MISCELÁNEA

RELACIONES IMPERFECTAS

EDUARDO POSSE CUEZZO

(Vleer – Tucumán)

Clasificar, encasillar, etiquetar, suele ser una necesidad de quienes se ocupan del estudio sistemático de los menesteres literarios. Sin embargo, hay obras que escapan a la catalogación de los géneros porque se valen de elementos de algunos de ellos o de todos. Es el caso de Relaciones imperfectas, que reúne casi un centenar de textos breves, divididos en dos partes: Plural, referidos en general, a profesiones, oficios, estado civil y otros asuntos (dentistas, detectives, esclavos, sicarios, cónyuges, separados, empresarios, esclavos, anticuarios), y Singular, narraciones que abordan situaciones cotidianas, reflexionan sobre escritores, obras de pintores, o acerca de temas como el rito, la madre patria, el arte conceptual o Judas.

Son variados los temas de estos 93 relatos que interactúan con el lector, que en varios momentos debe apelar a su imaginación para completarlos o darles un sentido. La realidad y la ficción se entrelazan, en un juego constante e ingenioso, no exento de humor o de tono filosófico.
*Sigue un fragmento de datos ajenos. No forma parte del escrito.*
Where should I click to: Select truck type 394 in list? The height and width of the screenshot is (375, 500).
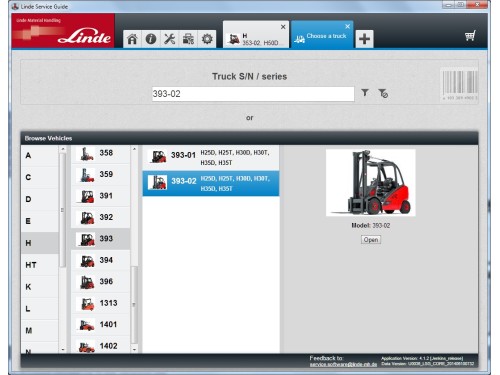tap(101, 260)
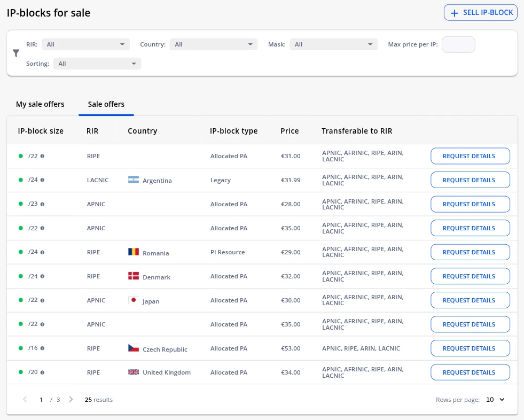The width and height of the screenshot is (524, 420).
Task: Select the Sale offers tab
Action: tap(106, 104)
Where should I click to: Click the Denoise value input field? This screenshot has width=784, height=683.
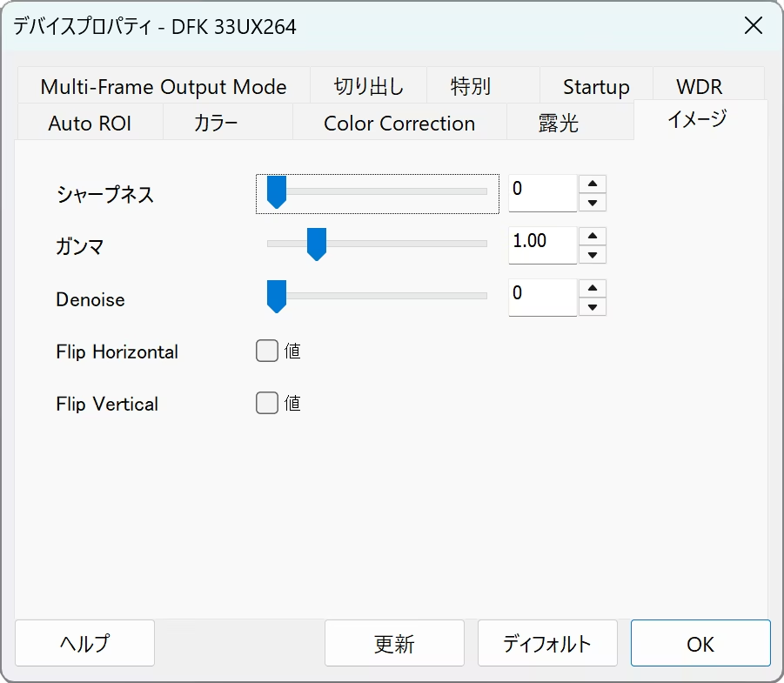542,296
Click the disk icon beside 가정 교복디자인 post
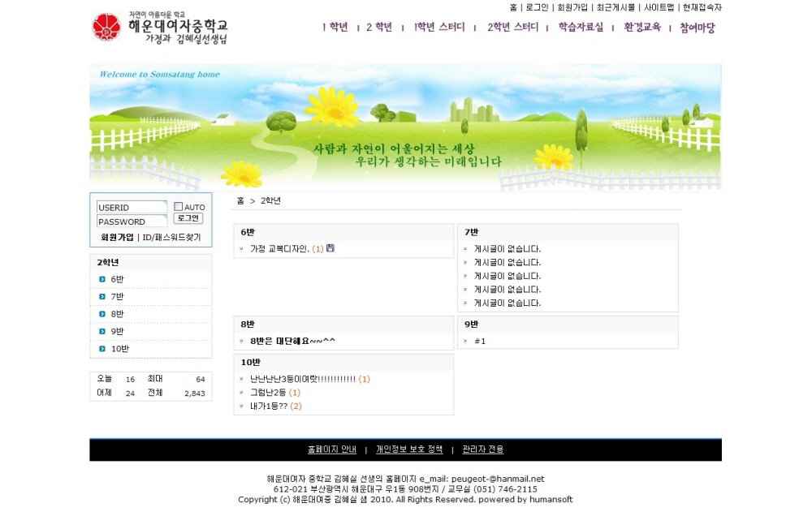This screenshot has height=529, width=812. click(x=330, y=248)
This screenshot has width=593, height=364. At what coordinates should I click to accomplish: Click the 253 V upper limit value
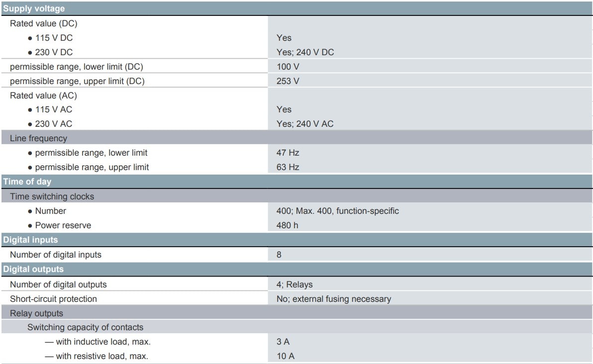click(x=288, y=81)
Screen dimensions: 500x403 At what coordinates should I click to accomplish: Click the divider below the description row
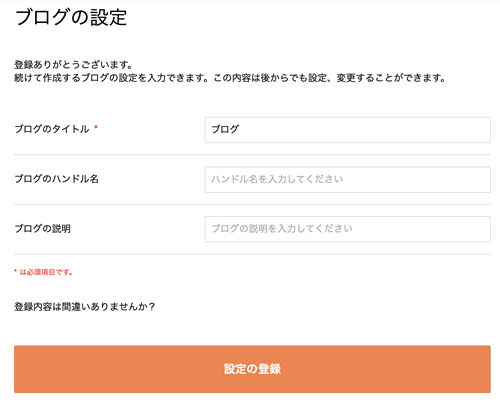pos(252,254)
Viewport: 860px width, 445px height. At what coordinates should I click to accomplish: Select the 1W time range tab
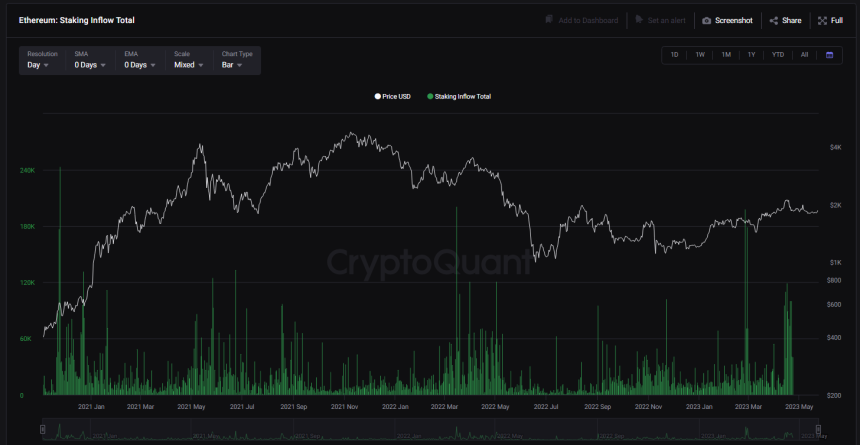tap(700, 54)
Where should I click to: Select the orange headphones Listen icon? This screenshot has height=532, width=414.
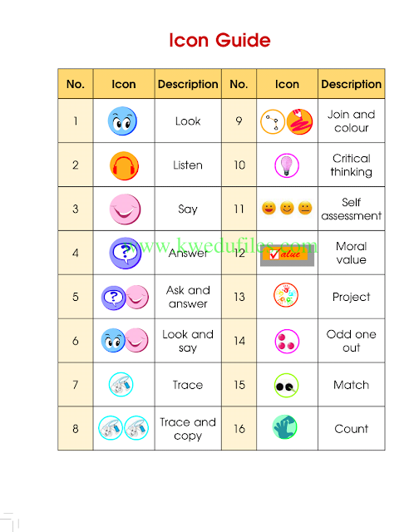click(x=124, y=165)
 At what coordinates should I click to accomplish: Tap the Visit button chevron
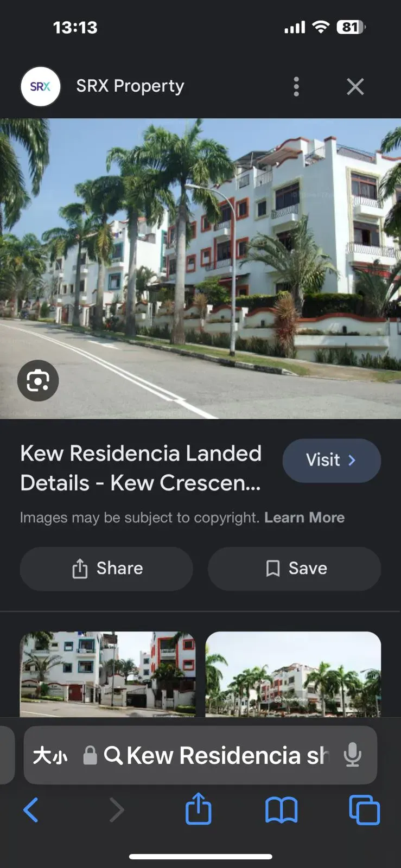pyautogui.click(x=352, y=460)
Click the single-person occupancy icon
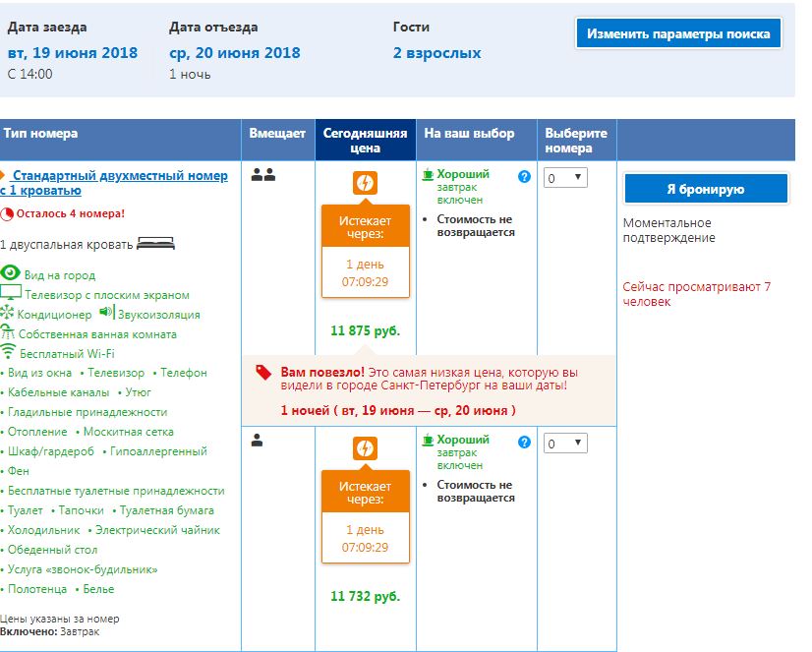Image resolution: width=812 pixels, height=652 pixels. (x=258, y=441)
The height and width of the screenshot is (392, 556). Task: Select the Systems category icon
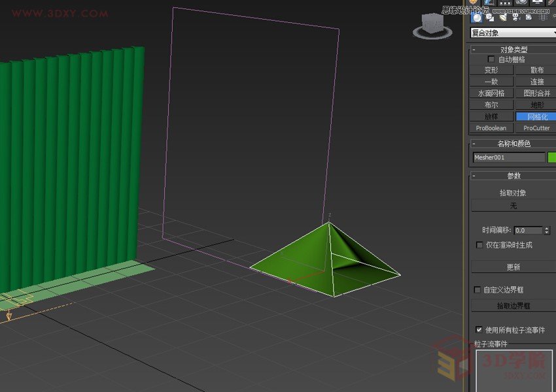tap(554, 18)
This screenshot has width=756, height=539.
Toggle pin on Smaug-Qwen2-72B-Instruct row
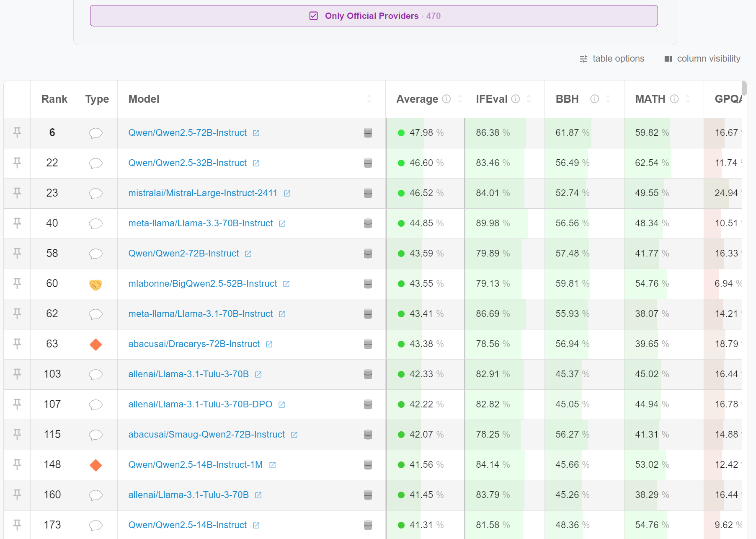pyautogui.click(x=17, y=434)
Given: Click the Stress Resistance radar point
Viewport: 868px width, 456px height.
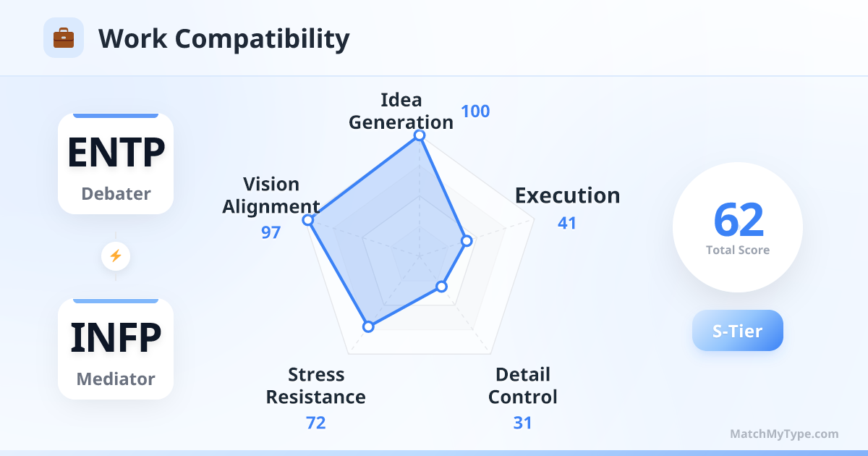Looking at the screenshot, I should (x=368, y=326).
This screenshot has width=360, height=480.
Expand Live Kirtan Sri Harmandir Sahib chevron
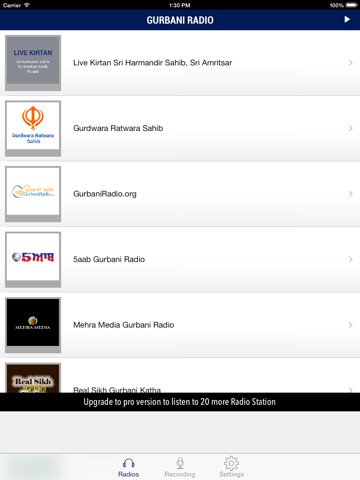(x=350, y=63)
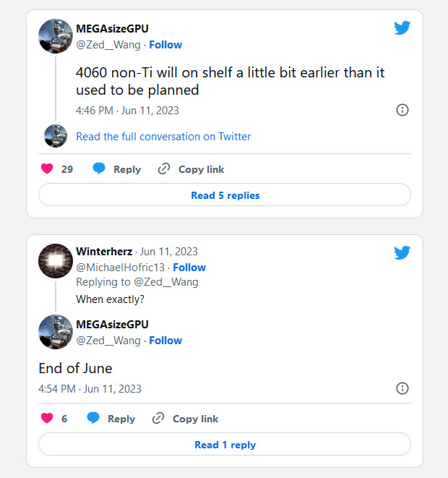Click the Reply bubble icon in the first tweet
448x478 pixels.
99,169
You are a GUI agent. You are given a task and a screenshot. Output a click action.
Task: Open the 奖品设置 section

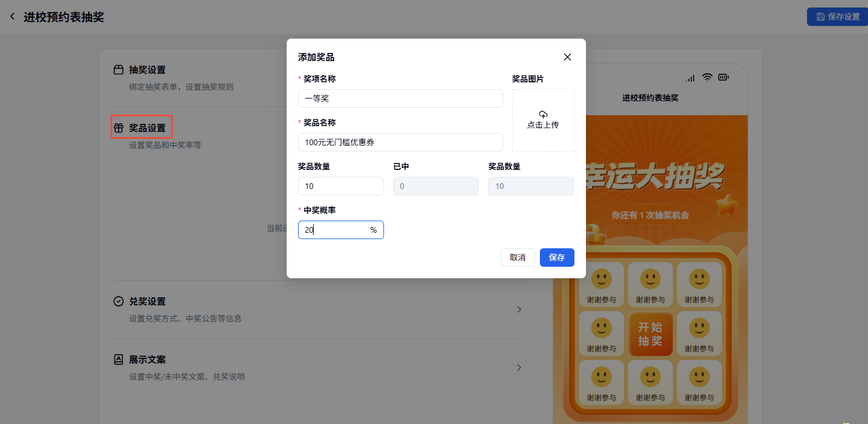click(147, 128)
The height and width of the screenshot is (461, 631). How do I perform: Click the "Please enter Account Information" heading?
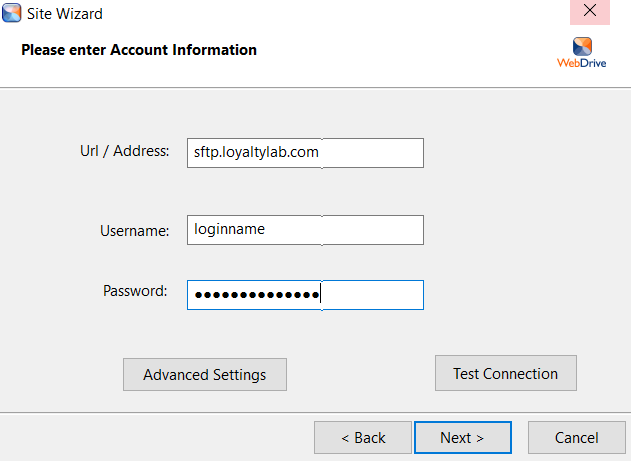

Algunos textos están referidos a autores admirados como Borges, Stevenson, Rimbaud, Kierkegaard, Poe, Juvenal, o se inspiran en cuadros famosos, y reflejan la amplia cultura del autor. Atractivas ilustraciones de Donato Grima y Carlos Calvo, y atinadas observaciones de Lucía Piossek Prebisch y Cristina Bulacio, acompañan esta edición de calidad.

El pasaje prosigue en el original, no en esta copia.